На масленицу за Николаем пришла робкая, худая женщина, в короткой куртке из пятнистого немецкого брезента. Она долго о чём-то шепталась в сенях с Ульяной, войдя в хату, поздоровалась с Николаем.

— Коля, пойди к этим людям…

…В небольшой комнате пусто и неуютно. Тусклым золотом в углу светились две застеклённые большие иконы. Рядом с лежанкой висела на свитых втрое синих телефонных кабелях полотняная замызганная люлька. Женщина испуганно подбежала к ней, откинула ситцевое покрывальце-шатёр.

— Спит ещё. А мужик за сеном поехал, для тёлочки. Ждём не дождёмся молока. Может, и болеет потому, что молочка нету в доме.

Николай работал молча, чинил вконец сношенную обутку.

Вечером, когда уже собрался уходить, возвратился хозяин, тоже худой, как жена, с тихим, хрипловатым голосом.

— Ярыш Иван, — сказал он, протягивая руку.

— Николай Олейников, — ответил Ригачин.

Они упросили Николая остаться ужинать. Пустой борщ, картошка с капустой — на второе. Николаю подали в блюдечке подсолнечное масло и щепотку серой соли. Это внимание смутило его, и разговор сперва не налаживался.

Иван начал первым:

— Не сладко, верно?

— Да, — невольно поддакнул Николай, и рука его, протянувшаяся за куском хлеба, замерла.

— Угощайтесь, чем бог послал, — сказала женщина, заметив смущение Николая.

— Живём зато… Дышим. Я под Одессой попал. Два раза из лагерей бежал. Полмесяца в Злынку пробирался.

— Пришёл еле живой, — перебила его жена. — А тут я нездорова, дочечка хворая, неизвестно — выживет ли…

— Дай нам поговорить, познакомиться, — сказал ей угрюмо Иван.

Хозяйка ушла к зыбке, а они, склонившись друг к другу, тихо вели беседу. Иван говорил как-то очень доверительно. Полицаи и староста знают, что он вернулся — пришлось зарегистрироваться. До войны работал в колхозе на животноводческой ферме бригадиром, зла никому не делал.

— Как думаешь, осилит нас немец? — вдруг спросил Иван.

Николай вскинулся, но ничего не сказал.

— Навряд, — сам себе ответил Иван. — Да… только я вот за сеном езжу, ты сапожки тачаешь.

— Ты меня за грудки не бери, — усмехнулся Николай. — Я и так полуживой… — Николай замолк, что-то помешало ему говорить.
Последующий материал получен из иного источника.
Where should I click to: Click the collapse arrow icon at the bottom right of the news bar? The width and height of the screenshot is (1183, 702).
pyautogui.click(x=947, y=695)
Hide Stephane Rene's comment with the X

Он судорожно втянул в себя воздух, проглотил появившуюся знакомую горечь. — Хожу-брожу, как ночью. Кругом сонные. Ты первый, с кем говорить можно, понимаешь-нет. Где-нибудь тут есть партизаны?

— Нет. Точно знаю. Степь вокруг — не спрячешься.
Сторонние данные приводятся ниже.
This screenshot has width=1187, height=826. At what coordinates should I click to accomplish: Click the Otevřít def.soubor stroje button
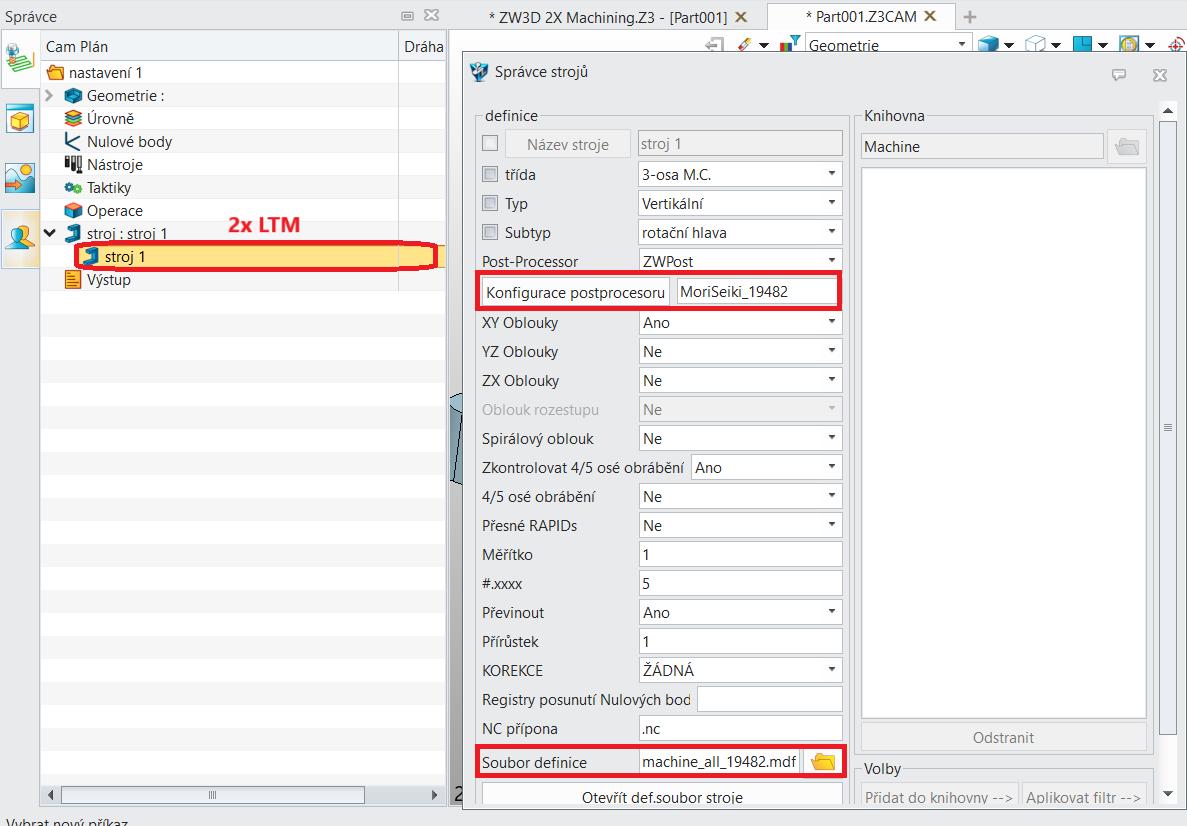pyautogui.click(x=662, y=795)
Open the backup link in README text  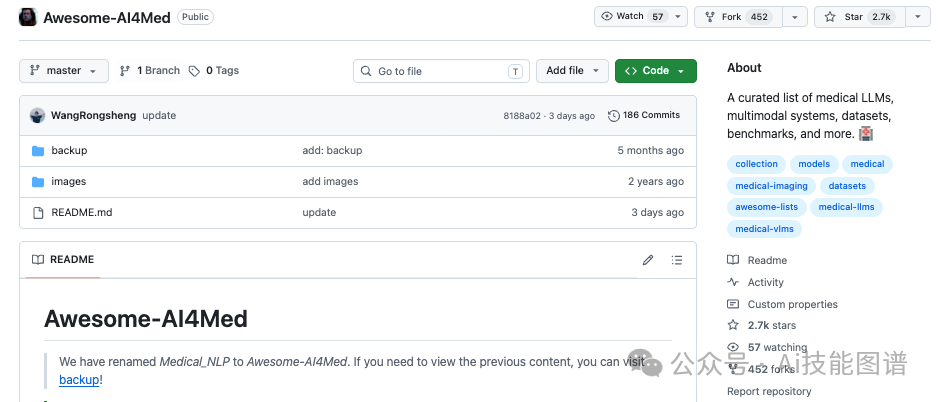click(79, 379)
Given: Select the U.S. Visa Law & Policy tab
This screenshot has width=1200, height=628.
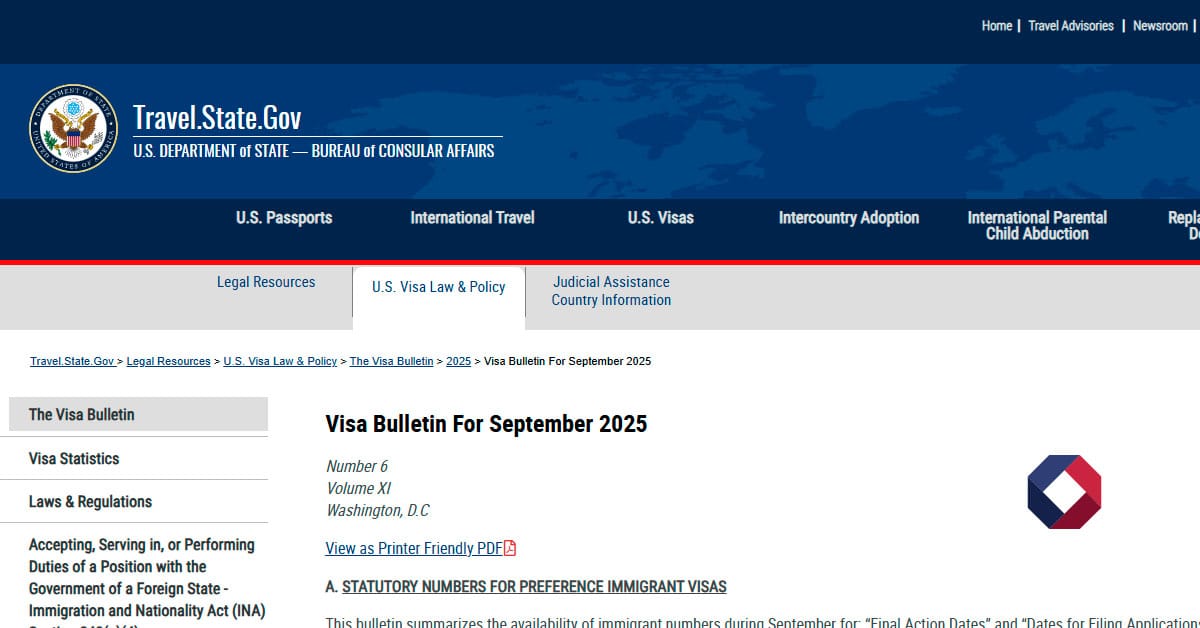Looking at the screenshot, I should [x=438, y=287].
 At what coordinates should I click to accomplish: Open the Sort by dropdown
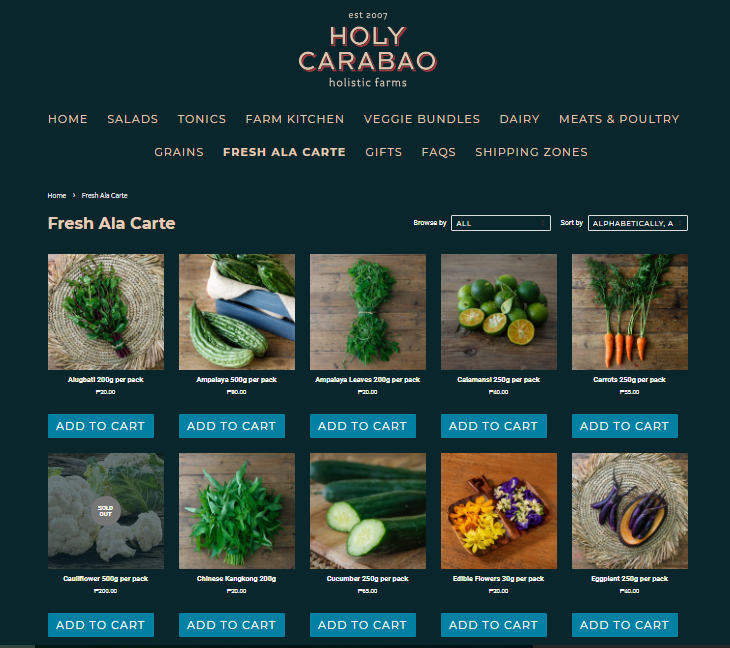pos(637,223)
Николай оделся и вышел в ночь. Шёл, не глядя под ноги, не зная куда.

Опомнился, лишь услыхав невдалеке справа выстрелы. Ветер донёс женский крик, потом снова три выстрела подряд — и тишина. Николай долго стоял, вслушивался, не замечал мокрого снега, залетающего под распахнутые полы фуфайки.

…Эта первая их встреча стала началом дружбы. Как только выдавался свободный вечер, Николай шёл к Ярышу. На полчаса хватало нехитрых кургузых новостей.

О своём разговоре со Львом Ивановичем Николай пока молчал.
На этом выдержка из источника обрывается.